LINIMASA - Beredar kabar Persib Bandung yang akhirnya resmi mendatangkan pemain asal Spanyol Enric Saborit dari klub kasta tertinggi Liga Israel Maccabi Tel Aviv.
Informasi tersebut disebar melalui unggahan video oleh kanal YouTube Planet Persib pada Selasa (9/5/2023). "AKHIRNYA DATANG, Enric Saborit Diresmikan Persib!! Opsi Pinjamkan Febri Hariyadi ke Klub Lain," judul unggahan tersebut.
Gambar sampul video tersebut menampilkan Enric Saborit yang mengenakan jersey Persib. Ada pula foto Saborit sedang membentangkan jersey Persib di samping Direktur PT Persib Bandung Bermartabat (PBB) Teddy Tjahyono.
"AKHIRNYA DATANG ENRIC SABORIT SEGERA DIRESMIKAN PERSIB," tulisan yang dicantumkan dalam thumbnail tersebut.
Selain itu, dalam thumbnail pun diperlihatkan potret monokrom Febry Hariyadi dengan tulisan "Dipinjamkan."
Lantas, benarkah klaim tersebut?
Penjelasan
Setelah ditonton sampai akhir, video berdurasi tiga menit, lima detik tersebut hanya membahas masalah rumor terkait kemungkinan Persib mengontrak Enric Saborit.
Dugaan tersebut menguat karena Enric merupakan anak asuh Luis Milla di Timnas Spanyol usia muda.
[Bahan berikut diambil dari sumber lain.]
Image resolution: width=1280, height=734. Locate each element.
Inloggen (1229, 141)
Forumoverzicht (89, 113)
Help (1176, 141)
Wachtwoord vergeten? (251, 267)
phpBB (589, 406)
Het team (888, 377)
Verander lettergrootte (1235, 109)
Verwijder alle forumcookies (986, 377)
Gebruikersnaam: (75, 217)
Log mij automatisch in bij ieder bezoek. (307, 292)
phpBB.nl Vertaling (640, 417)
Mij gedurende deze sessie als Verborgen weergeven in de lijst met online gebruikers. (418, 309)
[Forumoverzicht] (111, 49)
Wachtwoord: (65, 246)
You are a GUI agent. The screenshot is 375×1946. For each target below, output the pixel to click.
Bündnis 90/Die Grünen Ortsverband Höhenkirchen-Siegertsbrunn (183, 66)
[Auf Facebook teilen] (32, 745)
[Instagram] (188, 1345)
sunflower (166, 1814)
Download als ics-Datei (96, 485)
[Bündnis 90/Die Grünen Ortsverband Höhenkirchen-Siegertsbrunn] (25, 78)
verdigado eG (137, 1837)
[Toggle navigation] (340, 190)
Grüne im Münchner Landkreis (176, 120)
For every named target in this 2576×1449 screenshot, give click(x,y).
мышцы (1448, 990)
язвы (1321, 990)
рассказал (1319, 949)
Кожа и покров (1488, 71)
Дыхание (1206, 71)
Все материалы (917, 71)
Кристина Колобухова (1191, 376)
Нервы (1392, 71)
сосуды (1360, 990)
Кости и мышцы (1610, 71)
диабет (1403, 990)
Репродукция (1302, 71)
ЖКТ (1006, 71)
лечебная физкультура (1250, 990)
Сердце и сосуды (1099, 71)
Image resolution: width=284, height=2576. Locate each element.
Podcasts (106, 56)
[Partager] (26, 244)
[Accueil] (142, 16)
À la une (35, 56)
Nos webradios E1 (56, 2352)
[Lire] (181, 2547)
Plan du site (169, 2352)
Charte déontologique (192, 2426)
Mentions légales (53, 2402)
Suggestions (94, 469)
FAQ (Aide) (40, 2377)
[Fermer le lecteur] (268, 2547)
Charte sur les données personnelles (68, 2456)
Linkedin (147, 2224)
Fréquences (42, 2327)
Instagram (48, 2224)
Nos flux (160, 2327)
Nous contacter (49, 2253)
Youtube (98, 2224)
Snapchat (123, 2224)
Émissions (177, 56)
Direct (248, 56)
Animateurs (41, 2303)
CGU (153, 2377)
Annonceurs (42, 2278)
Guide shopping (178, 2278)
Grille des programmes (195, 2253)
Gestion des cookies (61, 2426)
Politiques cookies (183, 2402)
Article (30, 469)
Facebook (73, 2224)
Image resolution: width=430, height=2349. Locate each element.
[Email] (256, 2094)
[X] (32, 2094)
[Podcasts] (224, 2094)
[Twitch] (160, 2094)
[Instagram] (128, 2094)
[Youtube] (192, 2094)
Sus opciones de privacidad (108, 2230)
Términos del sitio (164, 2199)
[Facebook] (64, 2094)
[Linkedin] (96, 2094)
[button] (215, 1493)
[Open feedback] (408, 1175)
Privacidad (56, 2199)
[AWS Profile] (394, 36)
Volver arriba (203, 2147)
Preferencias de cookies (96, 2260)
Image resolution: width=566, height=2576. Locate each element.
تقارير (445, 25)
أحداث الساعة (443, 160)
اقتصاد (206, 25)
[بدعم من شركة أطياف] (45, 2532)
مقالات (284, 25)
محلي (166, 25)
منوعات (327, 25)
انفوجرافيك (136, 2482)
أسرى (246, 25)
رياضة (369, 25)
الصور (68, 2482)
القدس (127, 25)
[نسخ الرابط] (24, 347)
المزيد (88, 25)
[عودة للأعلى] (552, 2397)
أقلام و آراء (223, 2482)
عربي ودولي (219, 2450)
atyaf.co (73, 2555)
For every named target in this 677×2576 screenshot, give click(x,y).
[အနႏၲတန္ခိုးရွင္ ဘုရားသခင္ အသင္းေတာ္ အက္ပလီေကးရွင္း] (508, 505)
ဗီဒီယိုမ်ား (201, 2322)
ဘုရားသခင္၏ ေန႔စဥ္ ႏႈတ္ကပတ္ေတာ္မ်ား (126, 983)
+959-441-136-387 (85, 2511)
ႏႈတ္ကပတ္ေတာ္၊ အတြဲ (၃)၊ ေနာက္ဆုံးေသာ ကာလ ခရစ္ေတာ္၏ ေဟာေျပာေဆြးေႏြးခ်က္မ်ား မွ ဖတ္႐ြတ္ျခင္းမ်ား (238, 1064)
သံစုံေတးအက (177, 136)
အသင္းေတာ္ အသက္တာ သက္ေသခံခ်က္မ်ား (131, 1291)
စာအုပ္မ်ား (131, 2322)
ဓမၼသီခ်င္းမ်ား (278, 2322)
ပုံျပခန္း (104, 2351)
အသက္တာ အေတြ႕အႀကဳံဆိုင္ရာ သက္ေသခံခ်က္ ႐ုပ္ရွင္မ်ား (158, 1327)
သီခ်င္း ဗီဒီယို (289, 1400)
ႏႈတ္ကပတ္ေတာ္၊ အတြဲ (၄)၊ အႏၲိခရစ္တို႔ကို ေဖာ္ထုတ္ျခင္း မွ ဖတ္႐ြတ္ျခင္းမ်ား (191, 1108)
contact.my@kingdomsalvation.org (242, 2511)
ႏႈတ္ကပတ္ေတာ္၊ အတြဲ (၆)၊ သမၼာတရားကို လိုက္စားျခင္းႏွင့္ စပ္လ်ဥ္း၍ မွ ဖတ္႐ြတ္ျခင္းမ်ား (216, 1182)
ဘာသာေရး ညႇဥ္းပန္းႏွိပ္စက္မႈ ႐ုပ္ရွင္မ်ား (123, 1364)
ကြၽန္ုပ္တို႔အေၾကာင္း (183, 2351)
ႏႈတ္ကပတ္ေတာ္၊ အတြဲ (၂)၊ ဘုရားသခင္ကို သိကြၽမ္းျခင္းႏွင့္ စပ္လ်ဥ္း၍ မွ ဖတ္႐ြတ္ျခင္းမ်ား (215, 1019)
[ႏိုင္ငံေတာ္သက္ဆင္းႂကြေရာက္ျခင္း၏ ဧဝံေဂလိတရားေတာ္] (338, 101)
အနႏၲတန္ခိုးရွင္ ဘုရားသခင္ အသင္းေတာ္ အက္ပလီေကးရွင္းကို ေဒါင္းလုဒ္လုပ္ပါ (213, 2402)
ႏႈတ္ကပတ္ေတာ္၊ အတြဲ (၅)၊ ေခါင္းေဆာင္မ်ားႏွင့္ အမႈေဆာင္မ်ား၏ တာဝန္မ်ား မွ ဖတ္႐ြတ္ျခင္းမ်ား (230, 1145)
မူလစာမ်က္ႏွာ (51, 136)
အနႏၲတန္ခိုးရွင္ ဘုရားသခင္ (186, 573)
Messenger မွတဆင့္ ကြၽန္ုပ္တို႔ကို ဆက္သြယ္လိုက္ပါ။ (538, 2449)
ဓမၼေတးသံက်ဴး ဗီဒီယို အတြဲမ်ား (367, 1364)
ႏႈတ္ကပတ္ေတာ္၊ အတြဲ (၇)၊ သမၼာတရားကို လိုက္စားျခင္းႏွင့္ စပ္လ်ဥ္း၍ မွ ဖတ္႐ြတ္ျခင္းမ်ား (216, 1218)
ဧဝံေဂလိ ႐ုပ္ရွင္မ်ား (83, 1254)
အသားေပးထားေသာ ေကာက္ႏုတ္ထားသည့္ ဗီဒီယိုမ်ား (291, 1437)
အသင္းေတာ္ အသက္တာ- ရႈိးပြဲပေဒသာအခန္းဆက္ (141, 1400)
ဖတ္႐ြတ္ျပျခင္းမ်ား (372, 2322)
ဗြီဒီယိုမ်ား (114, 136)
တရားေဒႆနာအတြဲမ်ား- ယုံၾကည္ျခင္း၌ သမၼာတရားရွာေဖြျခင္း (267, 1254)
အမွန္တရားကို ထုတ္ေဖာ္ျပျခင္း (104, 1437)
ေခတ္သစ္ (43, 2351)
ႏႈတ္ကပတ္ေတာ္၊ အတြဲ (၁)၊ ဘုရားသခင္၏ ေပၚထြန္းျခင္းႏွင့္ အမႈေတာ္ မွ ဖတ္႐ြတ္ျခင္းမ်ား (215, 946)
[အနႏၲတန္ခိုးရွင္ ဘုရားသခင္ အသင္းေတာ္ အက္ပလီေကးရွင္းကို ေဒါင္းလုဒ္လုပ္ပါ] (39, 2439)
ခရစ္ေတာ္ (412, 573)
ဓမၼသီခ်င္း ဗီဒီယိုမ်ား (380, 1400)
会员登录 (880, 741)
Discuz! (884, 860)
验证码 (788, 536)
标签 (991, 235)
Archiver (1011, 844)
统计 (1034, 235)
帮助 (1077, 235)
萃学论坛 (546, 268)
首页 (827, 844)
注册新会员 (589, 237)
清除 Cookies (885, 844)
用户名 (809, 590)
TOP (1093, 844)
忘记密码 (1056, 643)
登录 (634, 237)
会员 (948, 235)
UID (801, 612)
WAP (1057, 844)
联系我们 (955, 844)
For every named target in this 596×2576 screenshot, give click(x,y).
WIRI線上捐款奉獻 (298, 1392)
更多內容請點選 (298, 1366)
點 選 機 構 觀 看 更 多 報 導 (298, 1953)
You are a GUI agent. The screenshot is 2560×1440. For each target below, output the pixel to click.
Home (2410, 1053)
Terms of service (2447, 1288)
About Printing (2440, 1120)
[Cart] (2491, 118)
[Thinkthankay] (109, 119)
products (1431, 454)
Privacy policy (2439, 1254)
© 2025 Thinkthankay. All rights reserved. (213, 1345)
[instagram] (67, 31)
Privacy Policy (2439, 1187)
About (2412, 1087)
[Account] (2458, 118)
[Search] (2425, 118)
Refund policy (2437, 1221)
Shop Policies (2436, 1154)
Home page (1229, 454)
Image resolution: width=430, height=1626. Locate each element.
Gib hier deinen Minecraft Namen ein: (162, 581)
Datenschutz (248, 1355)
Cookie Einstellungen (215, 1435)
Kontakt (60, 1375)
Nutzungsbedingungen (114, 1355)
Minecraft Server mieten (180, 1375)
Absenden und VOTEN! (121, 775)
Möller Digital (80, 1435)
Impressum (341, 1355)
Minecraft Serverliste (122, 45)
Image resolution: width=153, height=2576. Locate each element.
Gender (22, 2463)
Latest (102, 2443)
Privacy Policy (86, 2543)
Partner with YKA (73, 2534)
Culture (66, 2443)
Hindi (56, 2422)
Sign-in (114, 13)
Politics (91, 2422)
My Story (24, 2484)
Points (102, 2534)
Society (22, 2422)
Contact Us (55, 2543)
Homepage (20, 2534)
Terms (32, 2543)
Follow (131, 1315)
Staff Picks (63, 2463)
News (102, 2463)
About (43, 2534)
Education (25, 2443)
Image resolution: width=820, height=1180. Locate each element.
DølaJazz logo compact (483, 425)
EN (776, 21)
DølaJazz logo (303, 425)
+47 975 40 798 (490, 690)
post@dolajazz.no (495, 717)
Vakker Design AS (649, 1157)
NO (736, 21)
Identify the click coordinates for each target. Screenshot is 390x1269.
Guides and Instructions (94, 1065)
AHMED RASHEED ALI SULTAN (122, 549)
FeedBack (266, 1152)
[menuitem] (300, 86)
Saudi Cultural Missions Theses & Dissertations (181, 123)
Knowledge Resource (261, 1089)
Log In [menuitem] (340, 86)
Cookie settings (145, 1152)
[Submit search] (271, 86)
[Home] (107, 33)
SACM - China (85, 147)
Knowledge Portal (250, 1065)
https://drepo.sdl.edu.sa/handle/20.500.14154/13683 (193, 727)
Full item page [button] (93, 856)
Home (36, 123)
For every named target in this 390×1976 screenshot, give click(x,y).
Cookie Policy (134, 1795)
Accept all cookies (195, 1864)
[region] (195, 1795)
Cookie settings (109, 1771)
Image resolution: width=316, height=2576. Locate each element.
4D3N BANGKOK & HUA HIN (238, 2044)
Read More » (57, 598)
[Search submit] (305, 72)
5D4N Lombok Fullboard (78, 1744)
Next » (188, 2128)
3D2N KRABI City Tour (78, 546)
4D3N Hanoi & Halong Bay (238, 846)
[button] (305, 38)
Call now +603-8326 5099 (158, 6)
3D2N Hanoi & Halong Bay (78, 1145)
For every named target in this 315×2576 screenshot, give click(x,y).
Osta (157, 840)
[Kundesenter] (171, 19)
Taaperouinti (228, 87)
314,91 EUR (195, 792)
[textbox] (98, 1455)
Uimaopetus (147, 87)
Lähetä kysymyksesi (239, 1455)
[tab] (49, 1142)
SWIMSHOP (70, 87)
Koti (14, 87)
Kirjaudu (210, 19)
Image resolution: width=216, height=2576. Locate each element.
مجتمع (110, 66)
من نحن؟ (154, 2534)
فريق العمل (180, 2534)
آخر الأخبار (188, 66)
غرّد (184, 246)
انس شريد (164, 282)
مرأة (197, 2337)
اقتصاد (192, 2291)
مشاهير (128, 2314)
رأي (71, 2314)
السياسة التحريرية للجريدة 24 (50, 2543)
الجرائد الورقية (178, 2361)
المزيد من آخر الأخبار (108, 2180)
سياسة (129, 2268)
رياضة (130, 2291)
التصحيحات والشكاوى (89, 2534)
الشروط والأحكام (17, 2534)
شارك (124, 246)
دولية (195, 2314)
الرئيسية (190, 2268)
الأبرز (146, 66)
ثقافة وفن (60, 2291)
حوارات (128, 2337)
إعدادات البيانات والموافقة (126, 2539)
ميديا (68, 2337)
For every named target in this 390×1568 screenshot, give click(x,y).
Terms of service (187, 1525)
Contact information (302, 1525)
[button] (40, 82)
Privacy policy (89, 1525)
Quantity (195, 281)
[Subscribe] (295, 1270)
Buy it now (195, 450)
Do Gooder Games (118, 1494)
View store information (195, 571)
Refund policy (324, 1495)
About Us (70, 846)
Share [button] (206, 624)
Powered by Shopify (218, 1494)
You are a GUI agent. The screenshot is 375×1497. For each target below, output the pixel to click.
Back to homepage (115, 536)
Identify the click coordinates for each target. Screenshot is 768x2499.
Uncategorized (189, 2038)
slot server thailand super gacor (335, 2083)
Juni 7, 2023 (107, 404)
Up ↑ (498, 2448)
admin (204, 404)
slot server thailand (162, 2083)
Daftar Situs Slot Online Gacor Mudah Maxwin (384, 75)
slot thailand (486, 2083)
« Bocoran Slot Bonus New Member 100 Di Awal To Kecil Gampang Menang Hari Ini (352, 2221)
Narator menjelaskan tentang kemungkinan Persib meminjamkan Febri Hariyadi karena alasan menurunya performa pemain bernomor punggung 13 tersebut.
Baca Juga: Alasan Hakim Jatuhkan Vonis Penjara Seumur Hidup bagi Teddy Minahasa
Tidak ada bukti valid yang menguatkan informasi terkait resminya Enric Saborit dikontrak Persib. Narator dalam video tersebut hanya menjelaskan tentang berbagai isu yang beredar terkait bursa transfer Liga 1 di kubu Persib.
Melihat website resmi Persib pada Selasa sore (9/5/2023) tidak ada informasi terkait perekrutan pemain baru. Kabar terbaru di laman resmi Persib yakni tentang wafatnya ayahanda pemain Persib, Dedi Kusnandar.
Terkini, Persib belum mengumumkan terkait rekrutan pemain asing di bursa transfer Liga 1 2023/2024. Media Officer Persib, Jatnika Sadili mengatakan informasi terkait Saborit hanya rumor belaka.
"Itu hanya rumor saja. Pokoknya masalah transfer pemain baru pasti akan lebih dulu dikabarkan lewat website resmi atau akun media sosial kami," kata Jatnika.
Thumbnail video tersebut pun diduga merupakan hasil editan alias rekayasa digital dengan cara membingkai beberapa foto dan diedit seolah sebuah peristiwa benar-benar terjadi.